▶ **YOUR INSTRUCTIONS**
Where the line with "Разметочный инструмент (283, 940)" appears below, start writing out lines exactly, and finish with the line with "Узнать подробнее (433, 2558)", which is included; write out nothing else.

▶ **ENTRIES SHOWN**
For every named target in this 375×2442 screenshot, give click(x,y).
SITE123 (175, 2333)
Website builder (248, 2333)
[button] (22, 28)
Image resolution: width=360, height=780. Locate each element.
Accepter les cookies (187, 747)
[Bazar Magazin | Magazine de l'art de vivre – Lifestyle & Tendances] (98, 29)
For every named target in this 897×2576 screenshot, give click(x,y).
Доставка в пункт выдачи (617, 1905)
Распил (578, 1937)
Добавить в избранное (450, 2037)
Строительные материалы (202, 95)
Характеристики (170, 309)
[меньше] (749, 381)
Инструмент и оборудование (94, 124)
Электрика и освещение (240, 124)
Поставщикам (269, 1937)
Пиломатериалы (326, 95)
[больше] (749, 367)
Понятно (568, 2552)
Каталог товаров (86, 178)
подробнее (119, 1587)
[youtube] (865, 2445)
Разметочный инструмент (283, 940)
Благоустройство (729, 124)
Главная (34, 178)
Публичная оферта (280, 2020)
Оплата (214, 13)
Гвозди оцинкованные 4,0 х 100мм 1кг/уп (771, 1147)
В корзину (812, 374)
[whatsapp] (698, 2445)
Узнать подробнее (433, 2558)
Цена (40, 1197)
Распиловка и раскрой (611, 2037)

▶ **ANSWER SPACE**
Разметочный инструмент (283, 940)
Благоустройство (729, 124)
Главная (34, 178)
Публичная оферта (280, 2020)
Оплата (214, 13)
Гвозди оцинкованные 4,0 х 100мм 1кг/уп (771, 1147)
В корзину (812, 374)
[whatsapp] (698, 2445)
Узнать подробнее (433, 2558)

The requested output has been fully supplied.